Le ministère s’appuie pour cela sur un dispositif hybride, mêlant un traitement de données informatisé au niveau central et des commissions locales de vérification. Ces commissions, dont l’impartialité est officiellement portée par la présidence de magistrats, ont rendu leurs arbitrages lors de la période s’étendant du 5 au 9 janvier.

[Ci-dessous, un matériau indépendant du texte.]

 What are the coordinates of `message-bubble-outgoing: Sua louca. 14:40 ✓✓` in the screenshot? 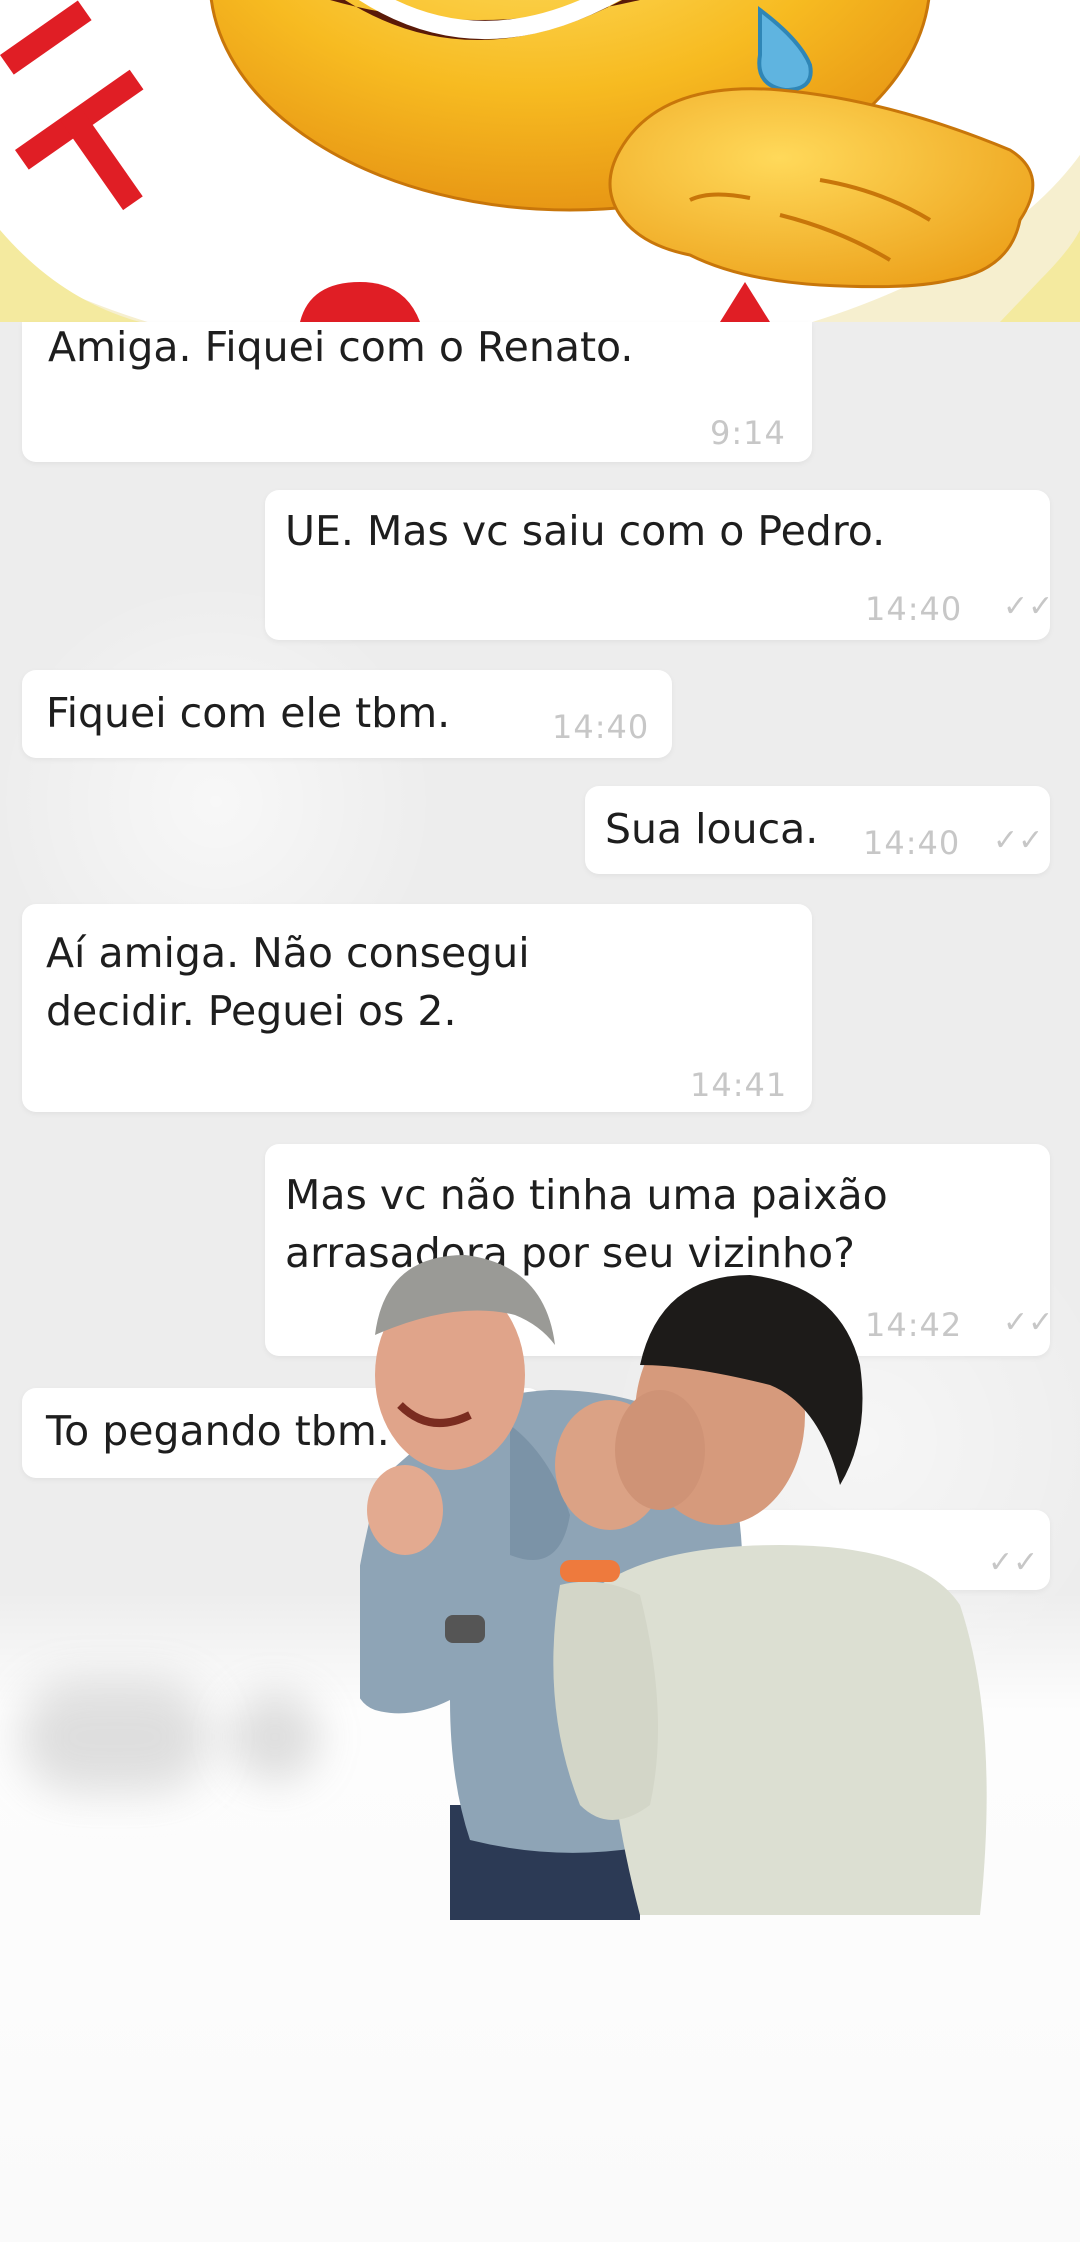 It's located at (818, 830).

La logique comptable derrière la radiation de 1,4 million d’inscrits
L’ampleur de la manœuvre administrative est illustrée par une donnée comptable majeure : la radiation de 1.400.000 noms des registres électoraux. L’administration justifie cette purge massive par la nécessité de corriger les distorsions entre les listes et la réalité sociologique du pays. Le pivot de cette opération est la notion de résidence effective, un critère qui a servi de socle pour exclure les citoyens dont l’inscription ne correspondait plus à leur lieu d’habitation réel.
Ce phénomène est présenté par l’exécutif comme une conséquence inévitable de la forte mobilité géographique et des grands programmes de relogement urbain.

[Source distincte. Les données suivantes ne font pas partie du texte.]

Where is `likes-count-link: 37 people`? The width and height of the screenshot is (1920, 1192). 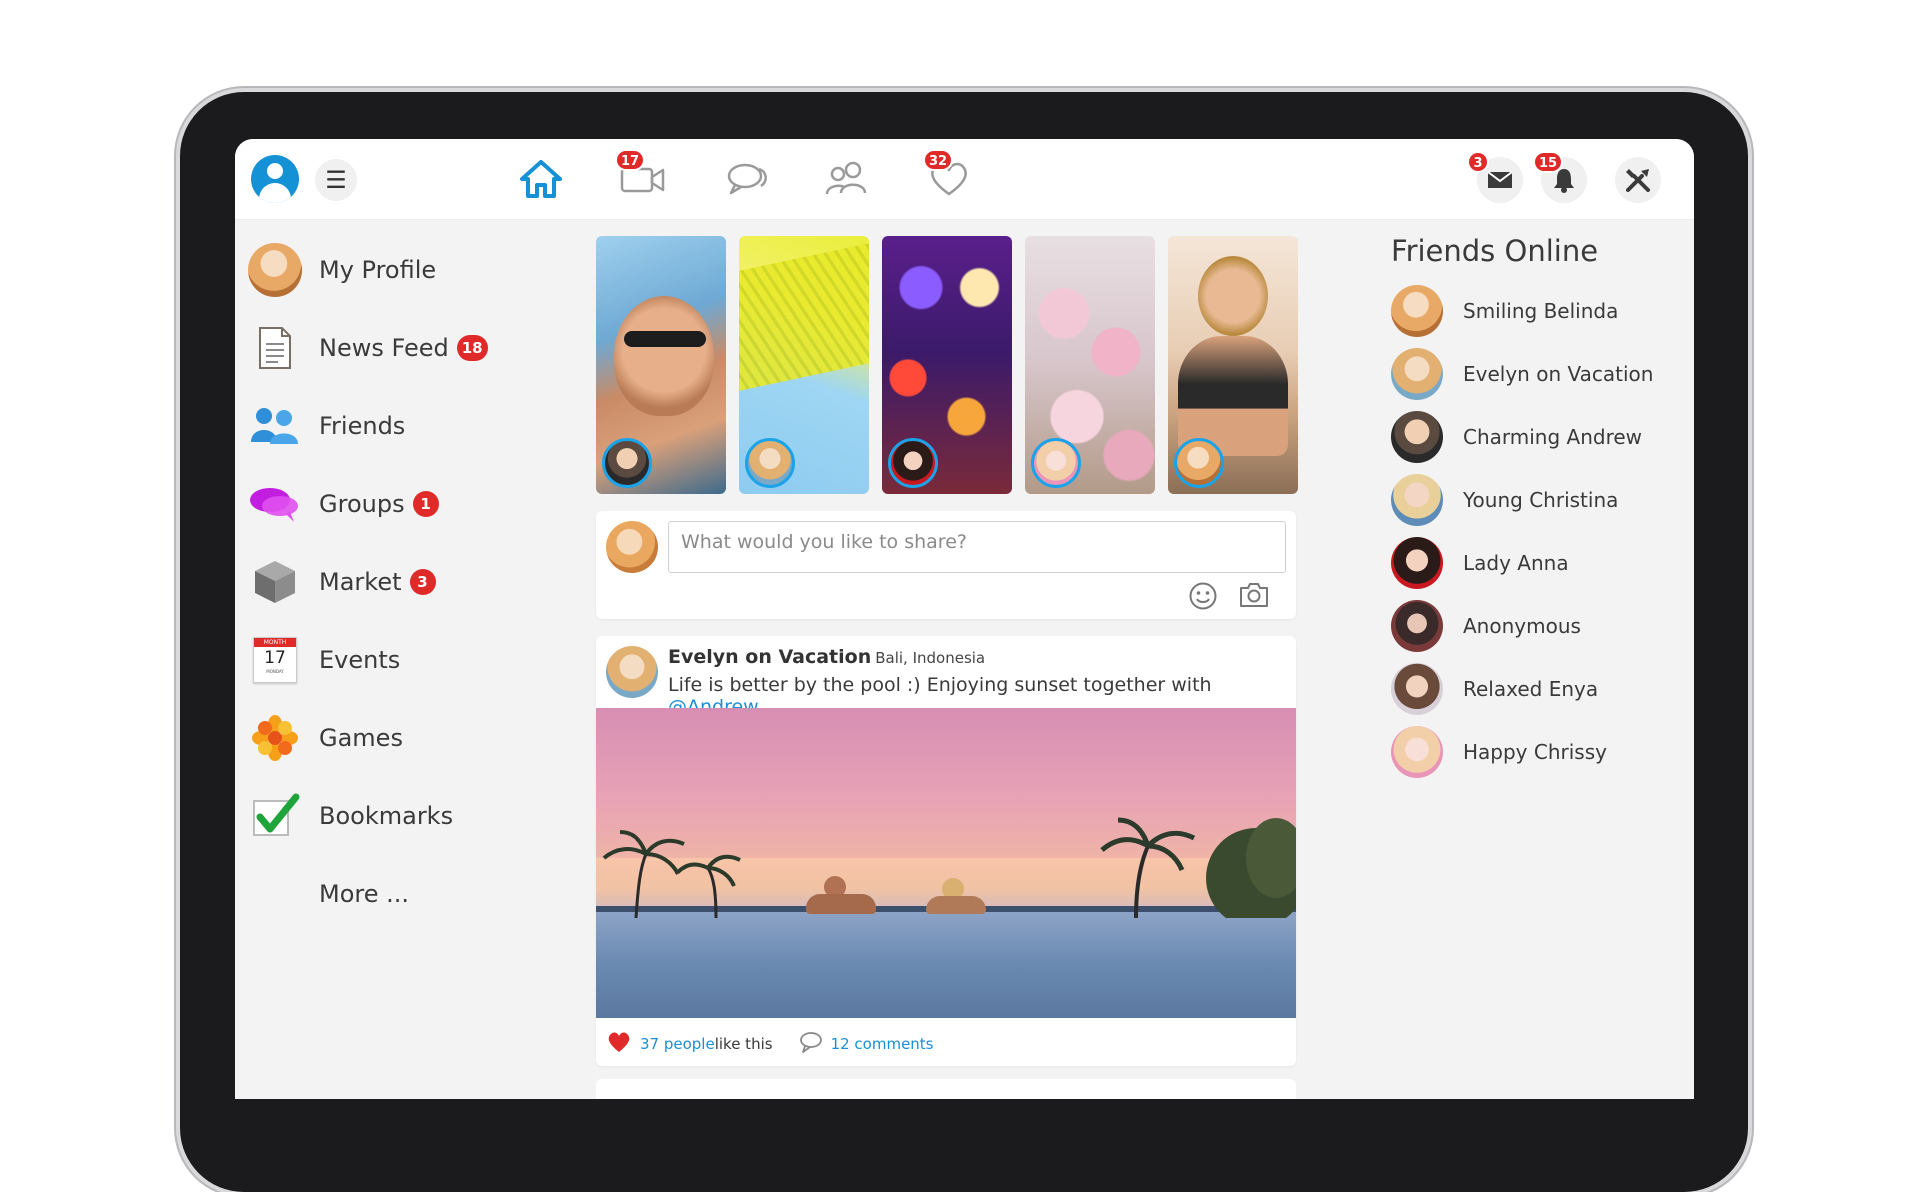 likes-count-link: 37 people is located at coordinates (678, 1044).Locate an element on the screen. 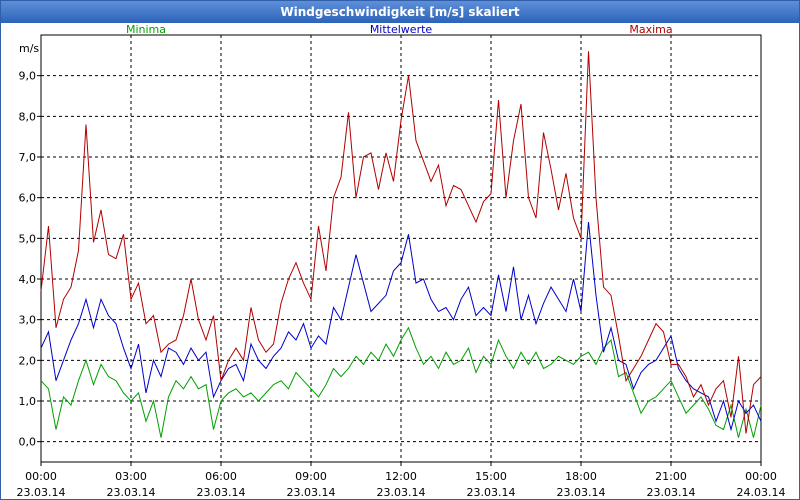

Au-delà de ces mouvements de population, les commissions ont procédé au retrait systématique des personnes décédées, s’appuyant sur les données de l’état civil, ainsi qu’aux radiations liées à la perte de capacité électorale pour des motifs judiciaires ou administratifs, sans oublier la correction d’erreurs matérielles liées à la Carte nationale d’identité électronique.

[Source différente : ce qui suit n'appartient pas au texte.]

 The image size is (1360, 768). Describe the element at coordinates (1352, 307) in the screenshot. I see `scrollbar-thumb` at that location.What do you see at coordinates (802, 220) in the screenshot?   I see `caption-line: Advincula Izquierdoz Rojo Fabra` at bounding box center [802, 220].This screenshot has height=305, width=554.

Un corps électoral de 16,5 millions de citoyens
Sur le plan des flux d’adhésion, l’exercice de révision annuelle fait apparaître l’enregistrement de 382.170 nouveaux électeurs. La répartition de ces nouvelles inscriptions souligne l’ancrage progressif des outils digitaux, avec 254.740 demandes traitées via le portail électronique contre 127.430 dépôts physiques auprès de l’administration territoriale.
À ce stade du calendrier, le Maroc dispose d’un corps électoral consolidé de 16.500.000 inscrits.
Le fichier est composé de 54% d’hommes et de 46% de femmes, un déséquilibre qui persiste malgré les discours sur la parité. Géographiquement, le centre de gravité électoral confirme son basculement vers les zones urbaines qui concentrent 55% des inscrits, tandis que le milieu rural en conserve 45%.
La technologie comme instrument de régulation
L’un des points les plus significatifs de l’analyse ministérielle concerne la sécurisation du système d’information contre les pratiques d’influence électorale. Le ministère a pris ses distances avec les critiques portant sur la fiabilité de sa plateforme, arguant que les interruptions de service étaient des mesures de sécurité préventives.
L’administration assume ici un rôle de régulateur technique face au risque d’inscriptions groupées factices. Pour neutraliser les intermédiaires politiques, des verrous numériques ont été instaurés, limitant à 10 le nombre d’inscriptions par adresse IP et à 5 par adresse e-mail. Cette barrière technologique est présentée comme l’unique garant du caractère strictement personnel et individuel de l’acte d’inscription, empêchant ainsi toute tentative de gestion centralisée des votants par des groupes d’intérêt.
Perspectives et dispositifs de contrôle à l’approche du scrutin
La suite du calendrier électoral est désormais suspendue à la publication d’un décret ministériel fixant une période de révision exceptionnelle. Cette fenêtre de 30 jours est perçue comme la dernière étape critique pour tenter de corriger le déficit de participation des jeunes.
Le gouvernement prévoit d’accompagner ce mouvement par une campagne de communication intensive, cherchant à transformer la présence numérique des citoyens en engagement formel sur les listes.
Dans l’intervalle, l’administration maintient ses outils de contrôle citoyen, notamment via le service SMS 2727, qui permet à chacun de vérifier son maintien ou son éviction des listes à la suite du processus de radiation.
Cette gestion administrative, présentée comme une recherche de perfection technique, place désormais les partis politiques devant leurs responsabilités : celle de mobiliser une base de données électorale dont l’administration affirme avoir garanti la sincérité.